Finally, (3) we may be observing short-run profits, not long-run profits.
1.3.1.4 Perfect Competition and Plant Size
It turns out that the perfectly competitive firm produces not just at the
minimum of its SRATC, but also its LRATC. Why? Because any PC firm not
at its minimum LRATC will, in the LR, change its input combination to take
advantage of lower average costs. If firms are able to make positive profits
by moving outward on the LRATC curve, those profits will attract entrants
into the industry in the usual fashion. So by the same arguments as before,
profits will eventually dissipate to zero. The price must be at the bottom of
the LRATC, not just the SRATC.
1.3.1.5 Perfect Competition and the LR Supply Curve
As we have seen, changes in demand in a PC market create profits and
losses for firms.
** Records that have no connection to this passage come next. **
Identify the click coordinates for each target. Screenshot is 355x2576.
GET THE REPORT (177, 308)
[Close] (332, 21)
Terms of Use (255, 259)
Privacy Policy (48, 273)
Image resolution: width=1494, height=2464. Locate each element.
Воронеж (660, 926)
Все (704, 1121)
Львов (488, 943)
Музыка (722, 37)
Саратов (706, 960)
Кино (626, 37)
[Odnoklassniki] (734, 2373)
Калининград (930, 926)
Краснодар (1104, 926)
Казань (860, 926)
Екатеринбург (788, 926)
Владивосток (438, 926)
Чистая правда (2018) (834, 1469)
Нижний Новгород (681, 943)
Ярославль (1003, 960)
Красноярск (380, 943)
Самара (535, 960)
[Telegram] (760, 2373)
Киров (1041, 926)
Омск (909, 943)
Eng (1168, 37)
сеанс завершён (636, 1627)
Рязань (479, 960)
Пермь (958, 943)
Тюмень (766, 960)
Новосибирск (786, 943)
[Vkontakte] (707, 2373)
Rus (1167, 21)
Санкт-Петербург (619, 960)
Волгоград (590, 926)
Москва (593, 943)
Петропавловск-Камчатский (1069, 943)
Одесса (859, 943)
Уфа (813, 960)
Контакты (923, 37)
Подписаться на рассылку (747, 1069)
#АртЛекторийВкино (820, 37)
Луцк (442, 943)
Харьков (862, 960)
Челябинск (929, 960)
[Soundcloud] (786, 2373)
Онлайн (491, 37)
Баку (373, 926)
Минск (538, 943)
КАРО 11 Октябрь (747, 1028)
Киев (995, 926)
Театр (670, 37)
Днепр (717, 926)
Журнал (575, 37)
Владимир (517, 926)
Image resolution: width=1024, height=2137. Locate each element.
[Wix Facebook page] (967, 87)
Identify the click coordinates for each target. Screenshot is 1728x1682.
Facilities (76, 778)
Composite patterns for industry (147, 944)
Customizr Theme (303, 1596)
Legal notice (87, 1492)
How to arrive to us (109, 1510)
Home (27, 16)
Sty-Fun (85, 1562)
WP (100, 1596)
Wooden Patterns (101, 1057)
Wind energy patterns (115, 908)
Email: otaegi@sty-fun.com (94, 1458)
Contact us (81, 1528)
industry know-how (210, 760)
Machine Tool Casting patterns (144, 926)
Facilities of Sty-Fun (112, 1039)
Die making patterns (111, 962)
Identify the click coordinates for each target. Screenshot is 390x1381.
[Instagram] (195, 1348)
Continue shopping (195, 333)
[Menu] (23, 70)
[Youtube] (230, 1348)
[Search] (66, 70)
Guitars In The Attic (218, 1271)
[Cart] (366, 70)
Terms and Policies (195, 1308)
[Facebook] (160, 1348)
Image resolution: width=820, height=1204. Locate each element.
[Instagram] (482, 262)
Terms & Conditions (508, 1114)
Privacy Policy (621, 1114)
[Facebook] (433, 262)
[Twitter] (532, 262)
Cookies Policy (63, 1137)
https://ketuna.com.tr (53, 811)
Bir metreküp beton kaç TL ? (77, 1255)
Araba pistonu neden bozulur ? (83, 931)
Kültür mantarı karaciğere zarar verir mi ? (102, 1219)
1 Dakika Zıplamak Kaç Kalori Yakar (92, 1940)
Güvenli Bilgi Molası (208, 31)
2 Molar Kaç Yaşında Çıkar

In the SR, this has no effect on the supply curve; but in the
LR, firms enter for profits and leave to escape losses, leading to supply
curve shifts. We want to use this information to derive a LR supply curve. A
LR supply curve, just like a SR supply curve, shows the total quantity that
will be supplied in a market at different prices; but unlike the SR supply
curve, it shows the quantity supplied after all long-term changes, including
entry and exit of firms, have been taken into account.
In the basic supply-and-demand framework, notice that we can use demand
curves and equilibrium points to “trace out” the supply curve. If you look at
three
different demand curves, and then mark the equilibrium point on each one,
you can
connect the equilibrium points to find where the supply curve must be.
Now we’re going to use the same basic technique to trace out the LR supply
curve. We can do this by changing demand, and then finding the
equilibrium points after allowing LR adjustments, including entry and exit.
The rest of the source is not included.